(Bloomberg) -- Donald Trump escalated his rivalry with Ron DeSantis, warning that he would expose damaging information if the Florida governor were to challenge him for the 2024 Republican presidential nomination.

“If he runs, he could hurt himself very badly,” Trump said in an interview Monday with Fox News and other outlets. “I would tell you things about him that won’t be very flattering -- I know more about him than anybody, other than, perhaps, his wife.”

The threat is a familiar move from Trump’s playbook to thwart potential opponents. It’s also the latest sign that the former president views DeSantis as his chief rival in a potential 2024 GOP presidential primary field. Polls show DeSantis as the strongest challenger to Trump for the nomination should they both run. 

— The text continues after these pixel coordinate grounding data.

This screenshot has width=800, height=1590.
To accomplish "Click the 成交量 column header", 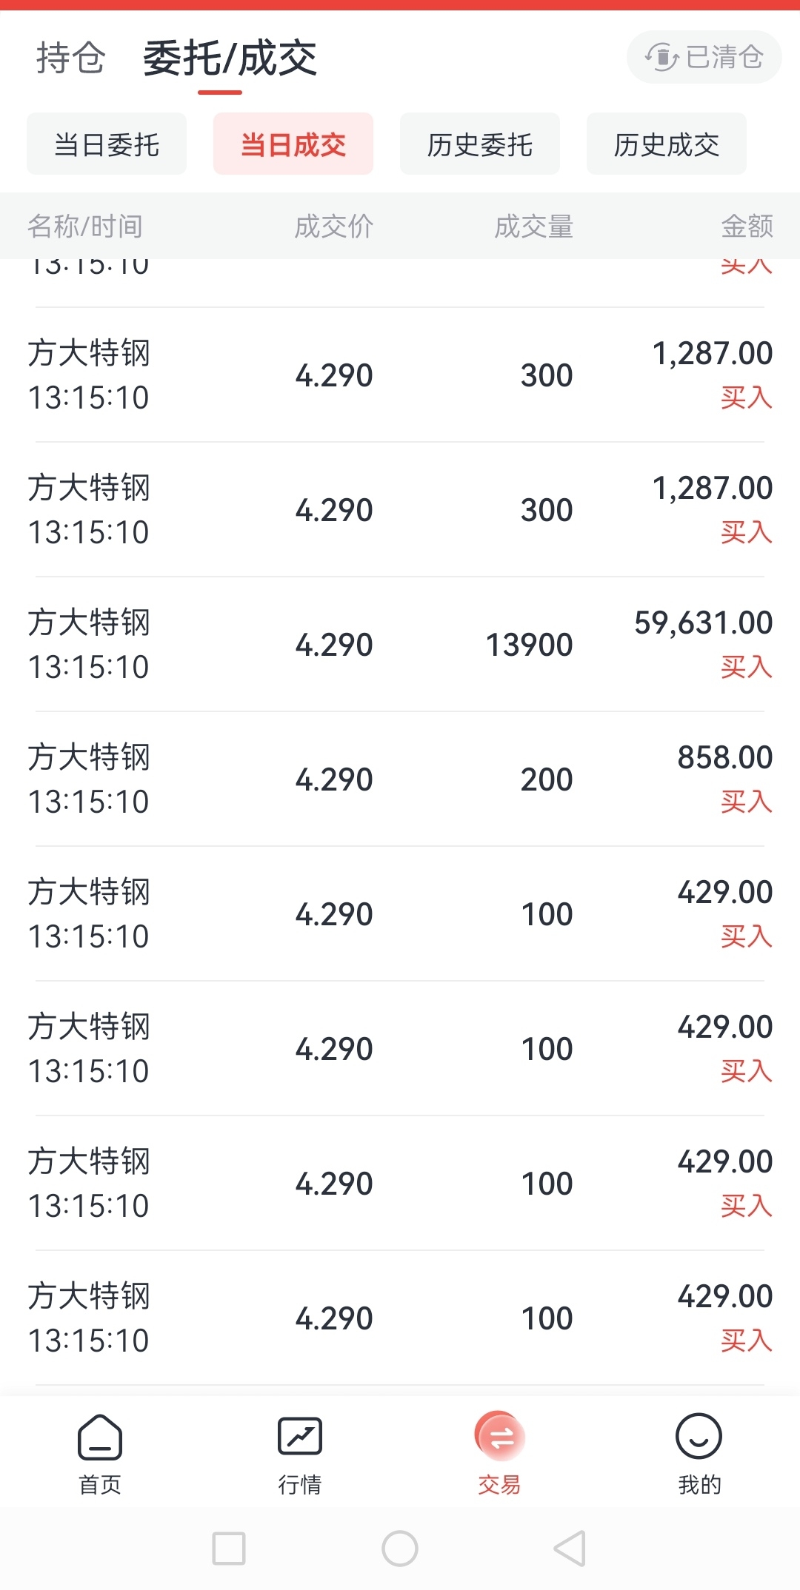I will point(534,226).
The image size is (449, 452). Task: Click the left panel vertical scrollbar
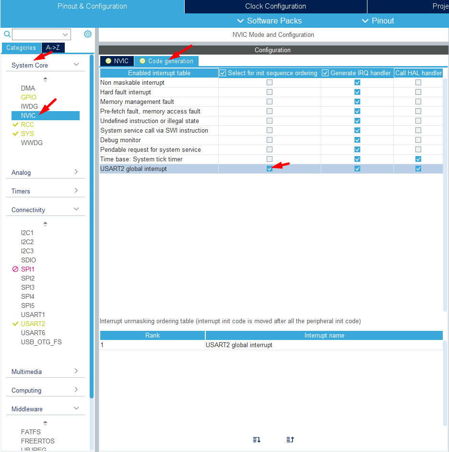[92, 225]
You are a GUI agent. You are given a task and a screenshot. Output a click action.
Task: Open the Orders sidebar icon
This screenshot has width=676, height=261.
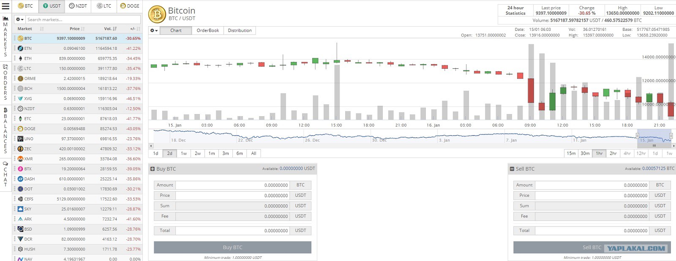(x=5, y=67)
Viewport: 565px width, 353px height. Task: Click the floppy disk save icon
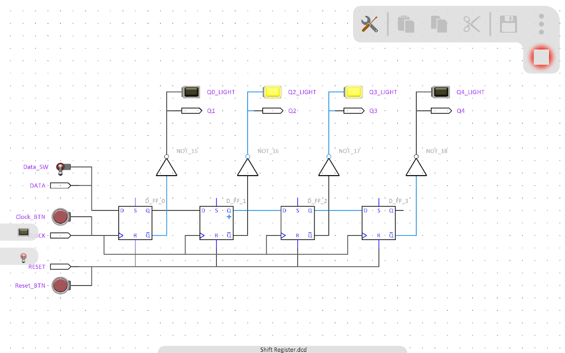(x=508, y=24)
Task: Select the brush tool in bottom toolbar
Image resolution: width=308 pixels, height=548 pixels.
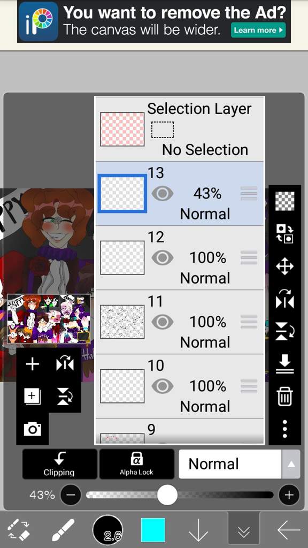Action: [63, 530]
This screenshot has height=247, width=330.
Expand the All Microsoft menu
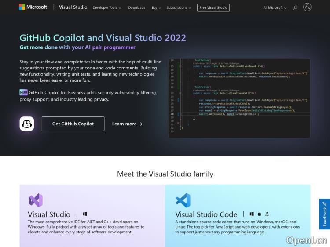click(275, 7)
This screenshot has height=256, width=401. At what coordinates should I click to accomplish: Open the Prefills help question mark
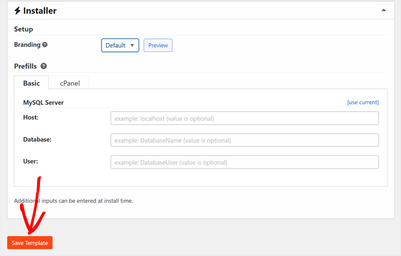point(44,66)
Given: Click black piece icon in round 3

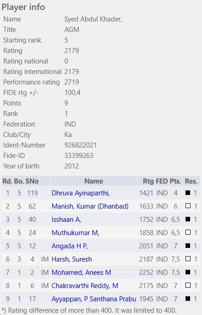Looking at the screenshot, I should click(x=188, y=219).
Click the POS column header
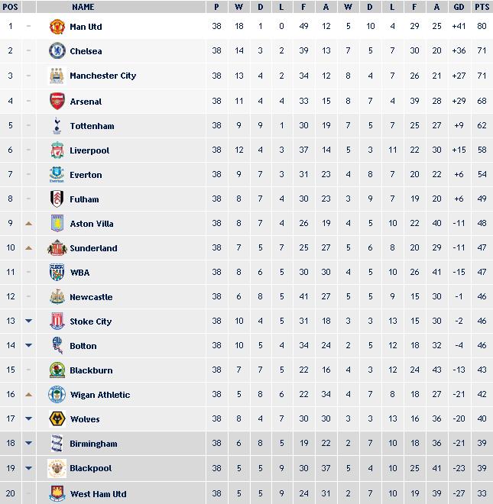The image size is (493, 504). click(10, 7)
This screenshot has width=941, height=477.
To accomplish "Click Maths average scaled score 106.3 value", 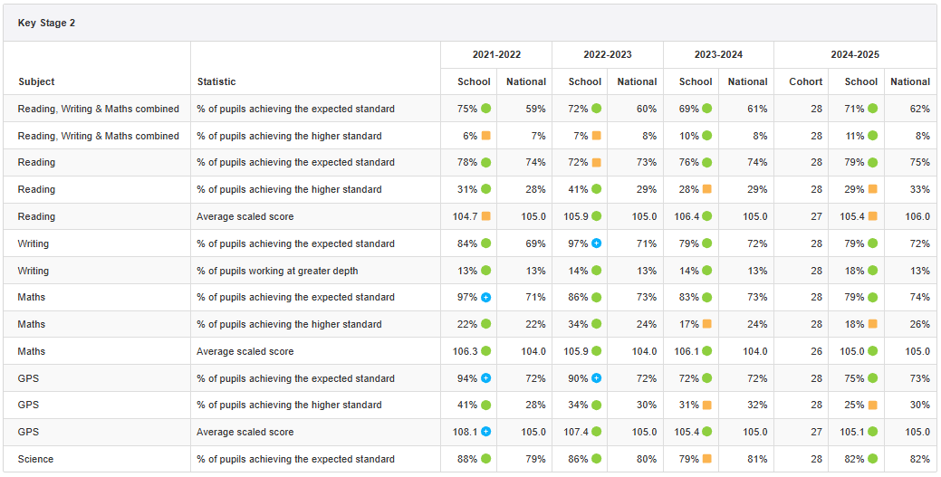I will coord(466,351).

“I don’t know if he’s running,” Trump said in the interview. “I think the base would not like it, I don’t think it would be good for the party.”

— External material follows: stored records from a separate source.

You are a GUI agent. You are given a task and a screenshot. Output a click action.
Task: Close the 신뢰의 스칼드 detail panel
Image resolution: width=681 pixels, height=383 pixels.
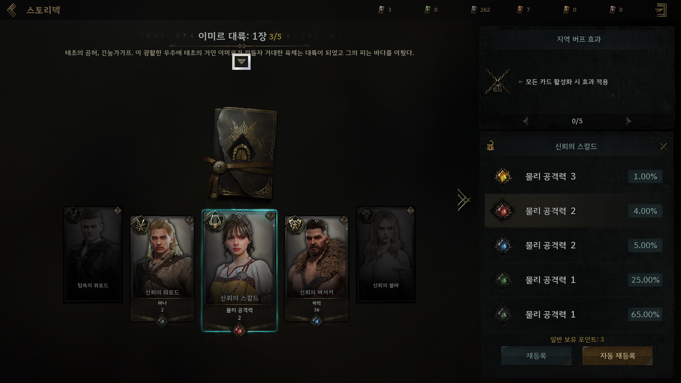[664, 146]
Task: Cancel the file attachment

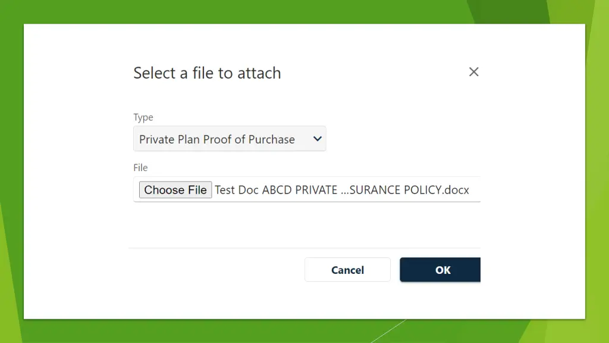Action: coord(347,270)
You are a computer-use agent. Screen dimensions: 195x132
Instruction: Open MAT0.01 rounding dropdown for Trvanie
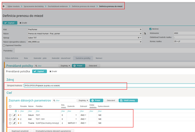(72, 123)
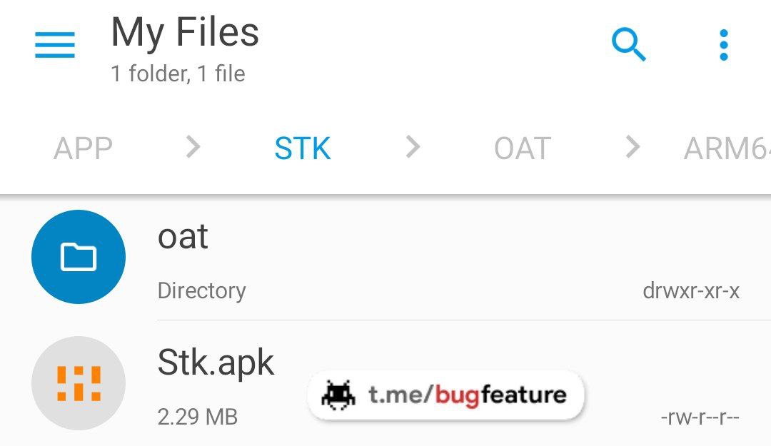Click chevron after OAT breadcrumb
771x446 pixels.
coord(633,147)
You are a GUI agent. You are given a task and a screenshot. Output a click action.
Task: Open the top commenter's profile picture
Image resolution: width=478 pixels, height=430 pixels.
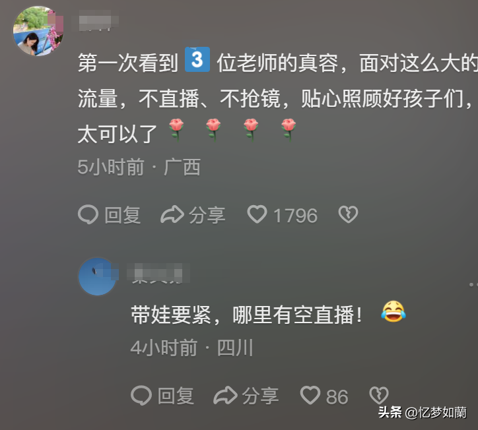point(38,31)
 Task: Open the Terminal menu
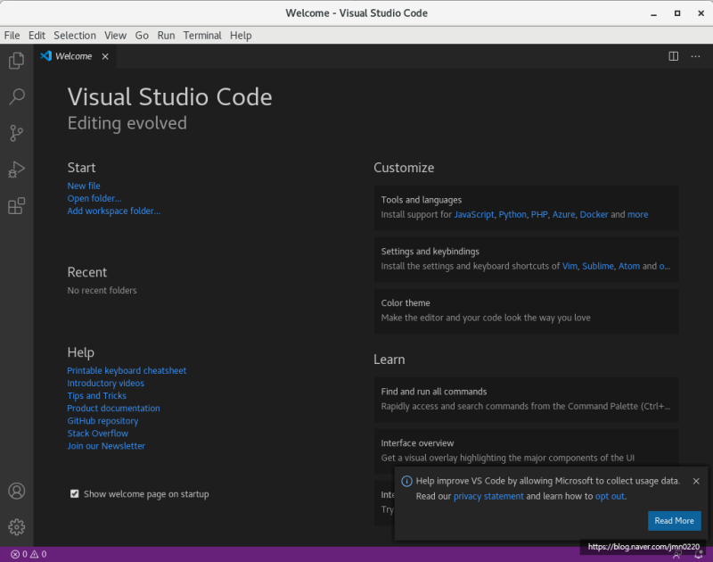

Voters were casting ballots in Tuesday’s consequential midterm elections as that part of Trump’s interview was released. In Florida, DeSantis was re-elected by a comfortable margin against Democratic challenger and former governor Charlie Crist. 

A message left with DeSantis’s campaign wasn’t immediately returned. 

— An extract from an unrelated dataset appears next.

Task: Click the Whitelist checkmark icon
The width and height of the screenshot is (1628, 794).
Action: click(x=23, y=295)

Trump’s remarks in the interview marked his strongest public broadside to date against DeSantis. On Saturday, the former president flashed poll numbers on a screen showing him dominating a potential 2024 GOP presidential field and referred to the governor as “Ron DeSanctimonious.”

America votes

US voters are casting their verdict on Democrats’ governance and deciding whether to hand control of Congress to Republicans for the second half of President Joe Biden’s term. A GOP takeover would usher in a new era of a divided government.  

Some polls closed in the eastern US at 7 p.m., and the early results in battleground districts will give some indication of whether Republicans will achieve a rout. Momentum has been favoring Republicans in recent weeks, with inflation and recession concerns weighing on voters’ minds. But abortion rights and a slate of Republican candidates backed by Trump could still motivate Democrats to head to the polls.  

Americans say the economy is their No. 1 priority. The two parties competing for their votes have been painting dramatically different pictures of its current state of health. 

Republicans, who need to pick up just a handful of seats to take control of Congress, have put soaring prices front and center in their campaign and pinned the blame on Biden and his party. 

Inflation — which, along with the economy in general, regularly tops the lists of voter concerns — is the highest in a generation, eating into paychecks.

Democrats struggled to deliver a consistent message on the economy. At times, they promoted consumer cost savings on prescription drugs and health insurance from Biden’s Inflation Reduction Act, pounded away at oil company profiteering with threats of a windfall profits tax and seized on statements from some GOP leaders threatening to cut Social Security and Medicare benefits.

Results of some contests may not be known for days, and control of the US Senate may not be known for a month if the contest in Georgia goes to a runoff.